_Data_:
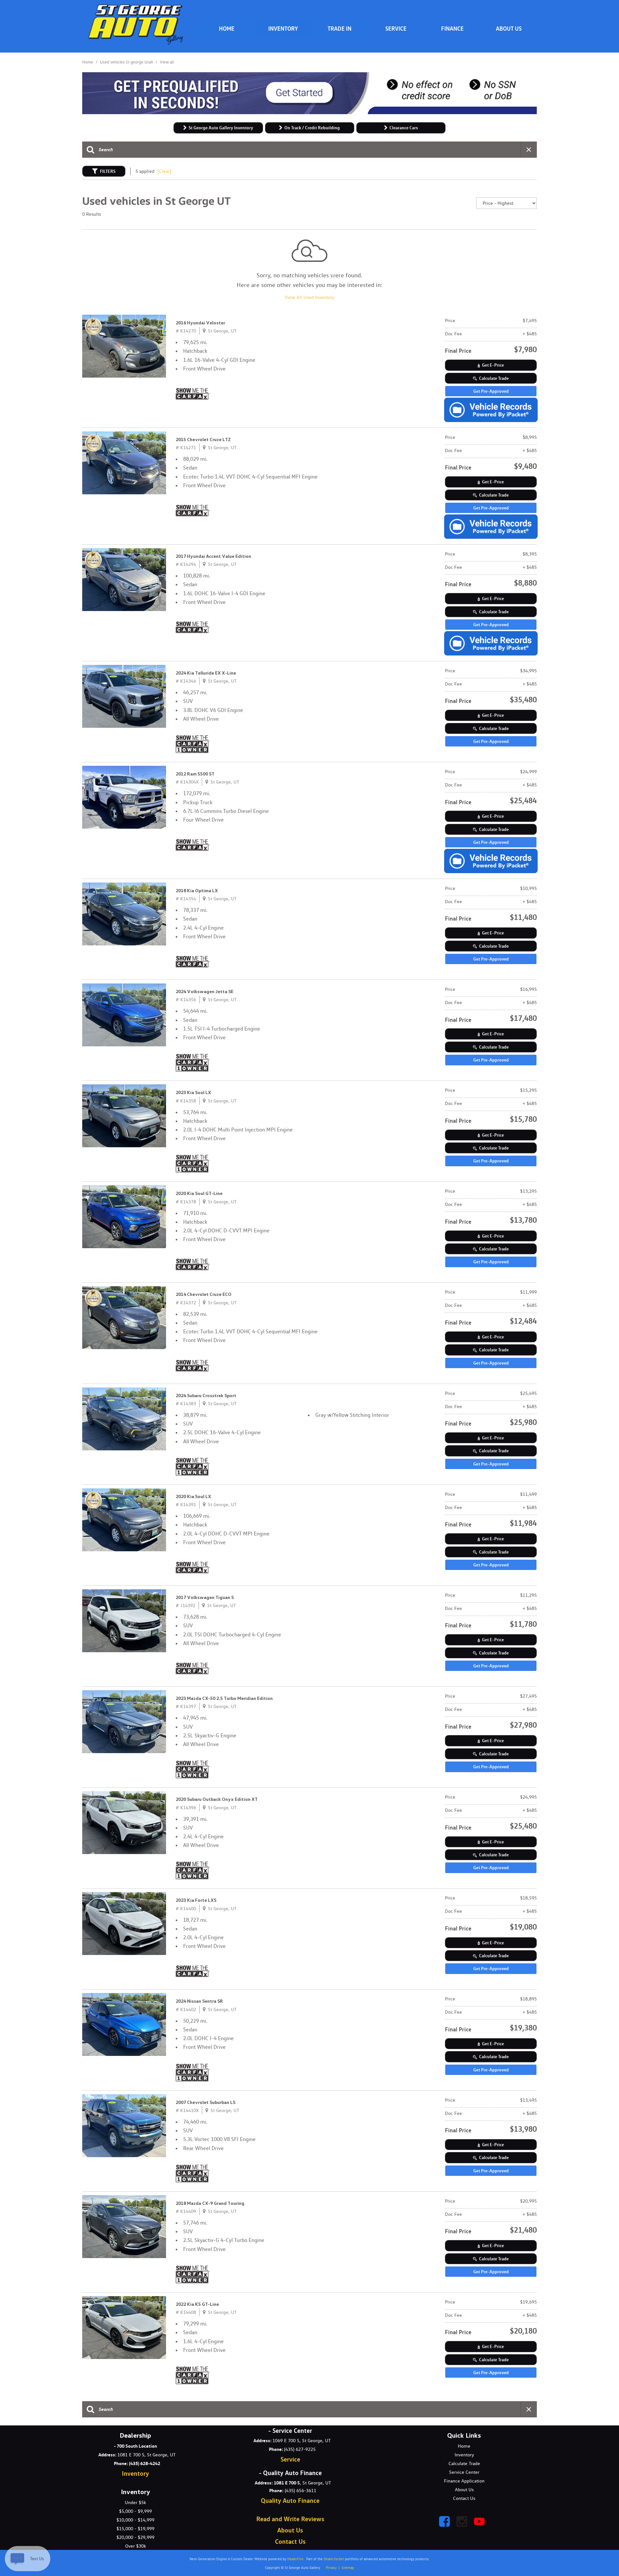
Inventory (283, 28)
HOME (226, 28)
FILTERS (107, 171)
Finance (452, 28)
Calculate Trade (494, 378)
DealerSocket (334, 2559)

_Task directions_: Exactly as they appear above, write out all the entries, without pictures.

_Written solution_:
Inventory (283, 28)
HOME (226, 28)
FILTERS (107, 171)
Finance (452, 28)
Calculate Trade (494, 378)
DealerSocket (334, 2559)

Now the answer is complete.